# CNN's Citizenship Test



## michaeledward (Jun 27, 2006)

This link takes you to a 20 question survey. 

http://www.msnbc.msn.com/id/13442226/

I scored 95% --- the question I missed, I had to guess at. I'm a natural born citizen and the question was about Naturalization paperwork. 

Good Luck


----------



## Ping898 (Jun 27, 2006)

I got a 90%, the ones I got wrong one was one of those elimination questions, i.e. all apply except.... and the other was just a misread.


----------



## Kacey (Jun 27, 2006)

I got 95% also - same thing; I missed the question about which form is used to file for naturalization.


----------



## Kreth (Jun 27, 2006)

95% here as well. I took a guess that the government would use the longest possible name for the naturalization application form and was wrong...


----------



## Rich Parsons (Jun 27, 2006)

michaeledward said:
			
		

> This link takes you to a 20 question survey.
> 
> http://www.msnbc.msn.com/id/13442226/
> 
> ...



100% - But I cheated. I have friends who have applied for citizenship.


----------



## Carol (Jun 27, 2006)

You answered 100% of questions correctly.


I applied for - and got - a job with the USCIS.  But, never worked for them.


----------



## shesulsa (Jun 27, 2006)

100%


----------



## Lisa (Jun 27, 2006)

65% but then again, I am not a citizen


----------



## Ping898 (Jun 27, 2006)

Lisa said:
			
		

> 65% but then again, I am not a citizen


 
least not a us citizen


----------



## BrandiJo (Jun 27, 2006)

lol i got an 80 but saddly i just took an american government class and still didnt manage a better score​


----------



## Swordlady (Jun 27, 2006)

Erm...I'm embarrassed to say that I got 80% on the test.  Then again, I've always sucked at history classes.


----------



## qizmoduis (Jun 28, 2006)

95% for me.  I missed the one on amendments and voting rights, much to my chagrin.  I was going to look it up, but I decided to gamble.


----------



## crushing (Jun 28, 2006)

Kreth said:
			
		

> 95% here as well. I took a guess that the government would use the longest possible name for the naturalization application form and was wrong...


 
Same here.


----------



## tradrockrat (Jun 28, 2006)

100 %

But then again I teach US Government and I have two adopted siblings...

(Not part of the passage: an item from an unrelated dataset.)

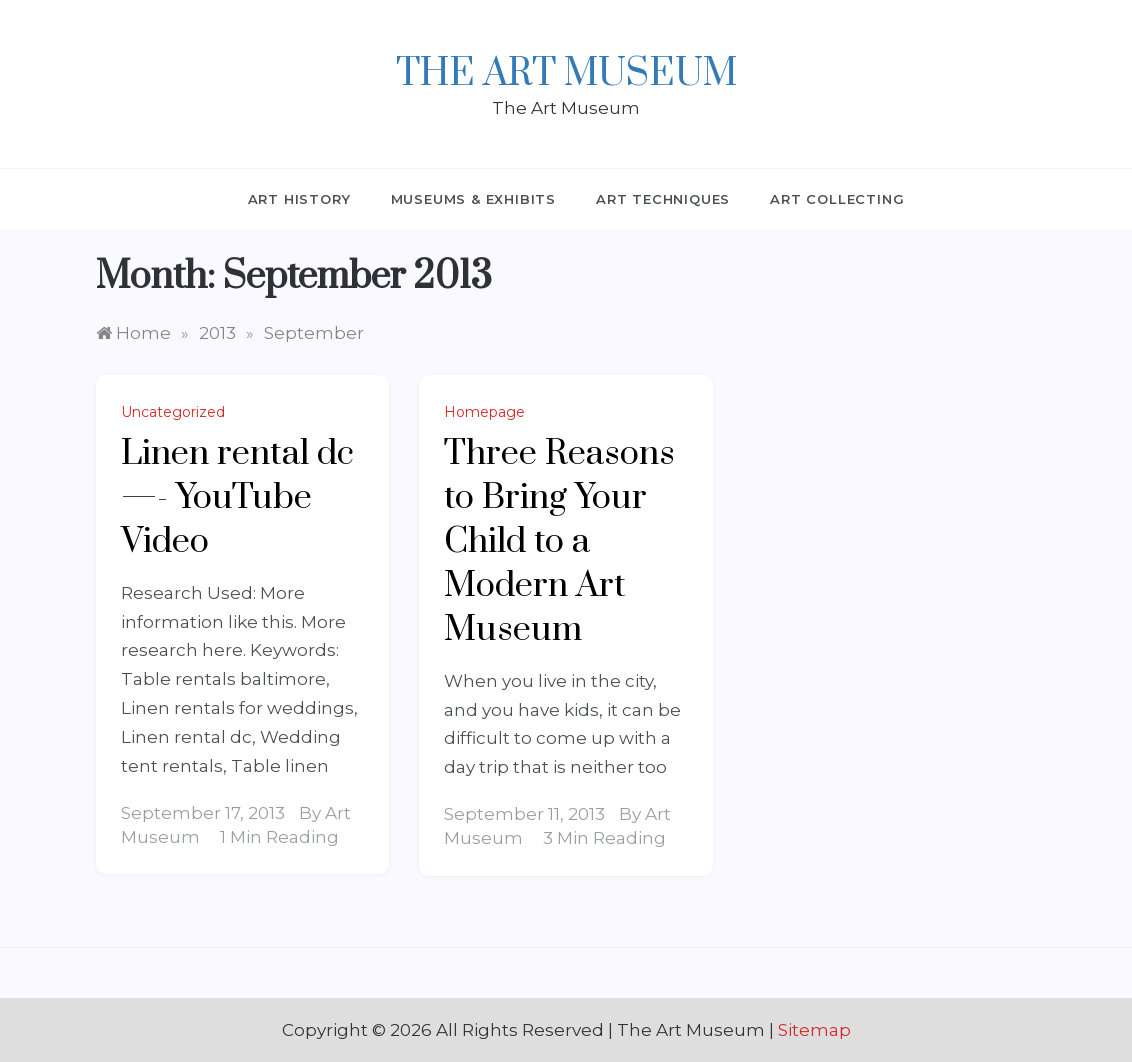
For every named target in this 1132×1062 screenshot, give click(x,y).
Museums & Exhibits (473, 199)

I'd _*BETTER*_ get 100% :ultracool


----------



## Cryozombie (Jun 28, 2006)

*Do you have what it takes to become a citizen?*
You answered 90% of questions correctly. Here's your rating: 


However... One of the questions I missed, I knew the correct answer, but I misread what I selected, and two of the ones I got right I guessed at, and was lucky, including the Naturalization form one... So I was probaly only an 85% if you figure that in.


----------



## michaeledward (Jun 28, 2006)

Technopunk said:
			
		

> One of the questions I missed, I knew the correct answer, but I misread what I selected, and two of the ones I got right I guessed at, and was lucky, including the Naturalization form one... So I was probaly only an 85% if you figure that in.


 
Boy, don't we wish that all our tests worked that way. 

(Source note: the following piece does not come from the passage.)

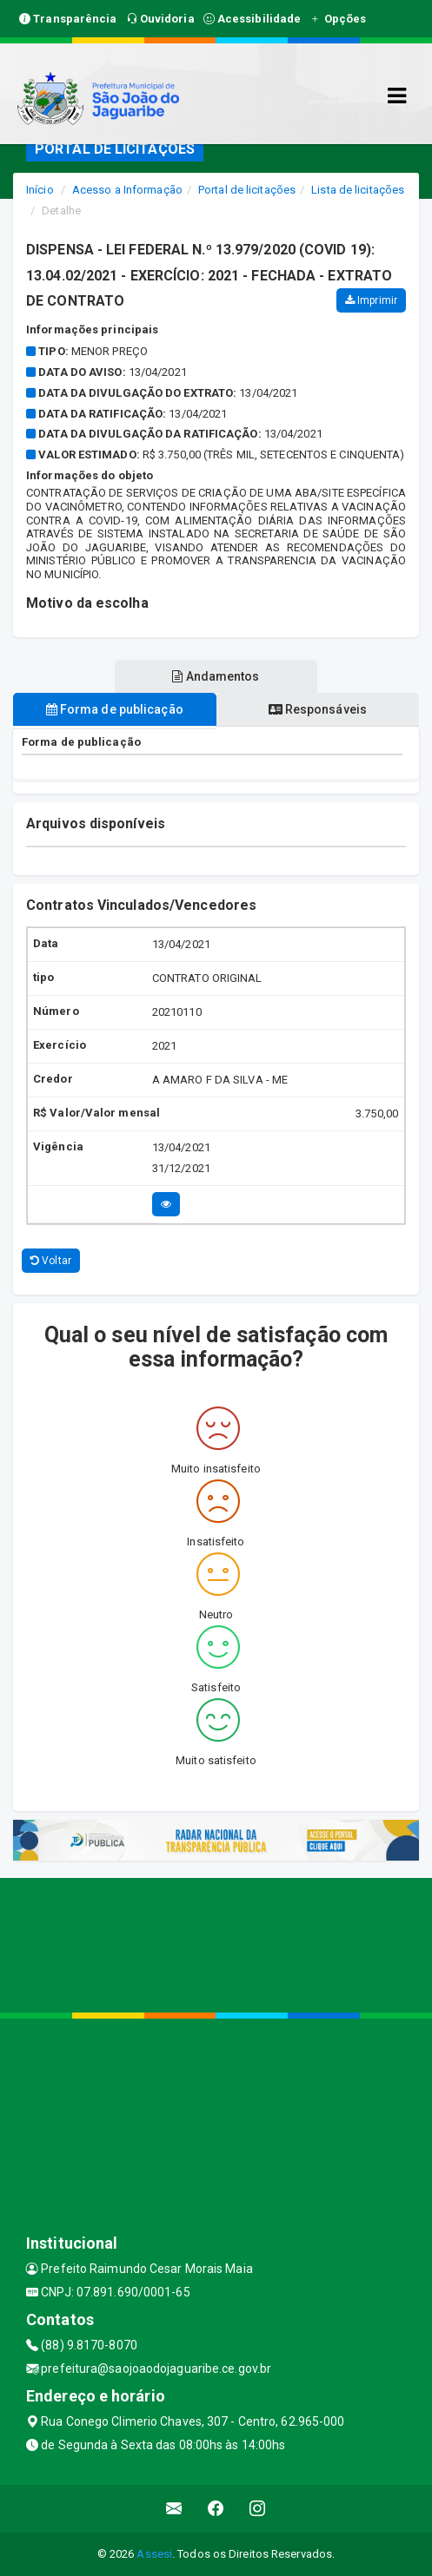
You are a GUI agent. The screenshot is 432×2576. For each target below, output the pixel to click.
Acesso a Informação (127, 189)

Every time my instructor calls out 'Shield and Sword' I run 'Shield and Mace' ... or he calls out 'Deceptive Panther', and I run 'Prance of the Tiger'. 

Just remember, run it like you are the only guy who is doing the right technique, everyone else is wrong


----------



## hongkongfooey (Jun 30, 2006)

I got 90%

I missed the INS form, and voting amendment


----------



## stone_dragone (Jul 10, 2006)

Looks like I can be a citizen!  90% 

i missed the Naturalization paperwork and the justice #...that was a brain fart, really....


----------



## Fluffy (Jul 11, 2006)

95% and I don't know how, I guessed on a couple.


----------



## Bigshadow (Jul 11, 2006)

85%  Missed the chief justice (should have went with my first thought ) and the naturalization form question (to be expected being born here).


----------